26. From 764 column 2 near middle – 773 column 2 below middle of The Tenure of Kings and Magistrates (“the examples which follow shall be all protestant, and chiefly presbyterian” through “… they have blasphemed the vengeance of God and traduced the zeal of his people”), and indeed to the end of the treatise on 780, Milton focuses sustained ire on the Presbyterians against whom he had begun the present treatise. What examples does he offer, in the first place, of sometime Presbyterian willingness to fight against and depose their rulers, and then to treat them like ordinary criminals subject to the full penalty of the law?
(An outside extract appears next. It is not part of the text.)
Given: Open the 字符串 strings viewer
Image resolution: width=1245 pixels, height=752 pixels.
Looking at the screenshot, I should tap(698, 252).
And what has caused the lamentable change, in Milton’s view, in their attitude during the lead-up to the execution of King Charles I? Why did they turn hypocritical and shrink from consummating the process they had begun?

27. Back on 771 column 2 top of The Tenure of Kings and Magistrates, Milton had written that “if the parliament and military counsel do what they do without precedent, if it appear their duty, it argues the more wisdom, virtue, and magnanimity, that they know themselves able to be a precedent to others….” Yet from 773 column 2 bottom – 777 column 2 middle (“And that they be not what they go for…” through “… usurpation over the consciences of all men”), he offers us yet another spate of examples and precedents. A question about Milton’s rhetorical strategy, then, arises: why is it vital to him to offer such examples, so much so that he has peppered every section of his argument with them? No doubt examples are an important part of classical rhetoric, but why are they so important in the present treatise?

28. General question, okay for journal but not for presentation: when you consider Milton’s treatise The Tenure of Kings and Magistrates in terms of its content and its rhetorical qualities, do you find it convincing as a justification for regicide in the wake of the king’s conviction on charges of “High Treason and other high Crymes,” as the death warrant of January 29th, 1649 (by our dating; the document says “1648” because Milton’s contemporaries started their year on March 25th) calls Charles I’s offenses? Why or why not? What specific parts or features of the text lead you to think as you do?

Edition: Milton, John. Complete Poems and Major Prose. Ed. Merritt Y. Hughes. Hackett: 2003. ISBN-13: 978-0872206786.